- TASK ITEM: Below is a block of records; repeat each one exactly.

- SOURCE MATERIAL:
========
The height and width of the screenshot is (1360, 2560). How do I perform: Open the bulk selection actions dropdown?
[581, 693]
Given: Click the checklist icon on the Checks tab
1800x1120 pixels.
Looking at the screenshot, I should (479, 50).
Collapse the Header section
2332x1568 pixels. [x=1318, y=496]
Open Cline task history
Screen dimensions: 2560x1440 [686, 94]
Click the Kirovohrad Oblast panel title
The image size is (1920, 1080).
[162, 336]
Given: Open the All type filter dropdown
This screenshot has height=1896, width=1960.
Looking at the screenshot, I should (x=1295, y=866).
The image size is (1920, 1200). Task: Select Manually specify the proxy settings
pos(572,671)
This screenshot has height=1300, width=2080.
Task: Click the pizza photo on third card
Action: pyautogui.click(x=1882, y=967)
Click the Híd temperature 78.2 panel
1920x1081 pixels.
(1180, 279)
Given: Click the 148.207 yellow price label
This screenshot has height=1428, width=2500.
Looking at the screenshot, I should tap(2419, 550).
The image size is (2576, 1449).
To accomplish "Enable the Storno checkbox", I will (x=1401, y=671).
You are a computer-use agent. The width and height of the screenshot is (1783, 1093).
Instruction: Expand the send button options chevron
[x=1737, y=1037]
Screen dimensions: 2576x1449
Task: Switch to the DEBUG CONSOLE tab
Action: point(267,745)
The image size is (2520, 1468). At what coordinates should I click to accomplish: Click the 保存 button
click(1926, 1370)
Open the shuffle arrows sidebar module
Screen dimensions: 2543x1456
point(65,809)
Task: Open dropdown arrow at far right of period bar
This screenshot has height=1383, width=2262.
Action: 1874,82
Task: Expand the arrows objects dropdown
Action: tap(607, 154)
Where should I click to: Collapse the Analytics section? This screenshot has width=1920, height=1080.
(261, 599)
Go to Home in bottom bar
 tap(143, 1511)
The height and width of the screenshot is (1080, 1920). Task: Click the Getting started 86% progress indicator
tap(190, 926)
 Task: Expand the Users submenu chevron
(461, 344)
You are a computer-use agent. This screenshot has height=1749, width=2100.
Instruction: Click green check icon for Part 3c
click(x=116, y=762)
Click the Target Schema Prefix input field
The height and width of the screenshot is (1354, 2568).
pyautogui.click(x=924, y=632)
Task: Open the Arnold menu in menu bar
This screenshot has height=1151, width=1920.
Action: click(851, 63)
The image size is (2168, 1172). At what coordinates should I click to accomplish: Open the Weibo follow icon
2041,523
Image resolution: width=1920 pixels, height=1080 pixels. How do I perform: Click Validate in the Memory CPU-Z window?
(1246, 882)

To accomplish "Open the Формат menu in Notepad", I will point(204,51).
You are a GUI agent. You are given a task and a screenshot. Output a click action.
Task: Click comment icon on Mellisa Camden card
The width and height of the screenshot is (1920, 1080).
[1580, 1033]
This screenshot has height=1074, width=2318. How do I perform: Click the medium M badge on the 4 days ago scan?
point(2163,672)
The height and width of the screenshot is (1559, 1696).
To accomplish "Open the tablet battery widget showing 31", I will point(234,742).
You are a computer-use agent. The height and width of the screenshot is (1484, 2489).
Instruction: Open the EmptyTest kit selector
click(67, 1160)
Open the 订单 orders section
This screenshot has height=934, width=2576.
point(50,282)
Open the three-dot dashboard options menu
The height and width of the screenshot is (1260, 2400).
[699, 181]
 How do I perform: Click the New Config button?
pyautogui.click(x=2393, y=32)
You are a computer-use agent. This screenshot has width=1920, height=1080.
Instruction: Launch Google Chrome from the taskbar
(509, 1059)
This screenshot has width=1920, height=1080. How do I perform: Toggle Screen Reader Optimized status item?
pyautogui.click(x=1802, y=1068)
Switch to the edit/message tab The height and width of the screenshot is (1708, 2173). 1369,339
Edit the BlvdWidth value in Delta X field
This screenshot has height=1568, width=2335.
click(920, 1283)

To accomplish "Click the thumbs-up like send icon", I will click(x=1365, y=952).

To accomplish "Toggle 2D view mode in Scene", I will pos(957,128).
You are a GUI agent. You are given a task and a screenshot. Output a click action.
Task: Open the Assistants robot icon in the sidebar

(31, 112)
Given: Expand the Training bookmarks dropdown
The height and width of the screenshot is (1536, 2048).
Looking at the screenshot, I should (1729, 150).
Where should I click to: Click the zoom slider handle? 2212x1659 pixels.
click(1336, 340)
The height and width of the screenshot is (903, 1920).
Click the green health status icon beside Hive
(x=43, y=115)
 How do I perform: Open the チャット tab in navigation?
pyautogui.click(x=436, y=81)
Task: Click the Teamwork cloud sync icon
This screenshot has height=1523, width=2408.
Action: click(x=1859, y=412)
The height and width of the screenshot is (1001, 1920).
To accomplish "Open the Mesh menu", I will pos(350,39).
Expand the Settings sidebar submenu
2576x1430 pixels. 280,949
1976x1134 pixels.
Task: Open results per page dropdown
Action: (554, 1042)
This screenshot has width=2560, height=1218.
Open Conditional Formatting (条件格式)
========
- RESPONSE TO THE TASK:
The height and width of the screenshot is (1360, 2560). How do I perform: Open the bulk selection actions dropdown?
[581, 693]
Given: Click the checklist icon on the Checks tab
1800x1120 pixels.
Looking at the screenshot, I should (479, 50).
Collapse the Header section
2332x1568 pixels. [x=1318, y=496]
Open Cline task history
Screen dimensions: 2560x1440 [686, 94]
Click the Kirovohrad Oblast panel title
The image size is (1920, 1080).
[162, 336]
Given: Open the All type filter dropdown
This screenshot has height=1896, width=1960.
Looking at the screenshot, I should (x=1295, y=866).
The image size is (1920, 1200). Task: Select Manually specify the proxy settings
pos(572,671)
This screenshot has height=1300, width=2080.
Task: Click the pizza photo on third card
Action: pyautogui.click(x=1882, y=967)
Click the Híd temperature 78.2 panel
1920x1081 pixels.
(1180, 279)
Given: Click the 148.207 yellow price label
This screenshot has height=1428, width=2500.
Looking at the screenshot, I should tap(2419, 550).
The image size is (2576, 1449).
To accomplish "Enable the Storno checkbox", I will (x=1401, y=671).
You are a computer-use agent. The width and height of the screenshot is (1783, 1093).
Instruction: Expand the send button options chevron
[x=1737, y=1037]
Screen dimensions: 2576x1449
Task: Switch to the DEBUG CONSOLE tab
Action: point(267,745)
The image size is (2520, 1468). At what coordinates should I click to accomplish: Click the 保存 button
click(1926, 1370)
Open the shuffle arrows sidebar module
Screen dimensions: 2543x1456
point(65,809)
Task: Open dropdown arrow at far right of period bar
This screenshot has height=1383, width=2262.
Action: 1874,82
Task: Expand the arrows objects dropdown
Action: tap(607, 154)
Where should I click to: Collapse the Analytics section? This screenshot has width=1920, height=1080.
(261, 599)
Go to Home in bottom bar
 tap(143, 1511)
The height and width of the screenshot is (1080, 1920). Task: Click the Getting started 86% progress indicator
tap(190, 926)
 Task: Expand the Users submenu chevron
(461, 344)
You are a computer-use agent. This screenshot has height=1749, width=2100.
Instruction: Click green check icon for Part 3c
click(x=116, y=762)
Click the Target Schema Prefix input field
The height and width of the screenshot is (1354, 2568).
pyautogui.click(x=924, y=632)
Task: Open the Arnold menu in menu bar
This screenshot has height=1151, width=1920.
Action: click(851, 63)
The image size is (2168, 1172). At what coordinates should I click to accomplish: Open the Weibo follow icon
2041,523
Image resolution: width=1920 pixels, height=1080 pixels. How do I perform: Click Validate in the Memory CPU-Z window?
(1246, 882)

To accomplish "Open the Формат menu in Notepad", I will point(204,51).
You are a GUI agent. You are given a task and a screenshot. Output a click action.
Task: Click comment icon on Mellisa Camden card
The width and height of the screenshot is (1920, 1080).
[1580, 1033]
This screenshot has height=1074, width=2318. How do I perform: Click the medium M badge on the 4 days ago scan?
point(2163,672)
The height and width of the screenshot is (1559, 1696).
To accomplish "Open the tablet battery widget showing 31", I will point(234,742).
You are a computer-use agent. The height and width of the screenshot is (1484, 2489).
Instruction: Open the EmptyTest kit selector
click(67, 1160)
Open the 订单 orders section
This screenshot has height=934, width=2576.
point(50,282)
Open the three-dot dashboard options menu
The height and width of the screenshot is (1260, 2400).
[699, 181]
 How do I perform: Click the New Config button?
pyautogui.click(x=2393, y=32)
You are a computer-use agent. This screenshot has width=1920, height=1080.
Instruction: Launch Google Chrome from the taskbar
(509, 1059)
This screenshot has width=1920, height=1080. How do I perform: Toggle Screen Reader Optimized status item?
pyautogui.click(x=1802, y=1068)
Switch to the edit/message tab The height and width of the screenshot is (1708, 2173). 1369,339
Edit the BlvdWidth value in Delta X field
This screenshot has height=1568, width=2335.
click(920, 1283)

To accomplish "Click the thumbs-up like send icon", I will click(x=1365, y=952).

To accomplish "Toggle 2D view mode in Scene", I will pos(957,128).
You are a GUI agent. You are given a task and a screenshot. Output a click action.
Task: Open the Assistants robot icon in the sidebar

(31, 112)
Given: Expand the Training bookmarks dropdown
The height and width of the screenshot is (1536, 2048).
Looking at the screenshot, I should (1729, 150).
Where should I click to: Click the zoom slider handle? 2212x1659 pixels.
click(1336, 340)
The height and width of the screenshot is (903, 1920).
Click the green health status icon beside Hive
(x=43, y=115)
 How do I perform: Open the チャット tab in navigation?
pyautogui.click(x=436, y=81)
Task: Click the Teamwork cloud sync icon
This screenshot has height=1523, width=2408.
Action: click(x=1859, y=412)
The height and width of the screenshot is (1001, 1920).
To accomplish "Open the Mesh menu", I will pos(350,39).
Expand the Settings sidebar submenu
2576x1430 pixels. 280,949
1976x1134 pixels.
Task: Open results per page dropdown
Action: (554, 1042)
This screenshot has width=2560, height=1218.
Open Conditional Formatting (条件格式)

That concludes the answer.